• ASSIGNMENT: Transcribe the records below. Leave every line exactly as written.

• DATA TO PROCESS:
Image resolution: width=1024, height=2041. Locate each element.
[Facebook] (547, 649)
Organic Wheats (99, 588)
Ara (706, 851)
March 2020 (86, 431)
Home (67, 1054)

• WRITTEN RESPONSE:
Image resolution: width=1024, height=2041. Locate each element.
[Facebook] (547, 649)
Organic Wheats (99, 588)
Ara (706, 851)
March 2020 (86, 431)
Home (67, 1054)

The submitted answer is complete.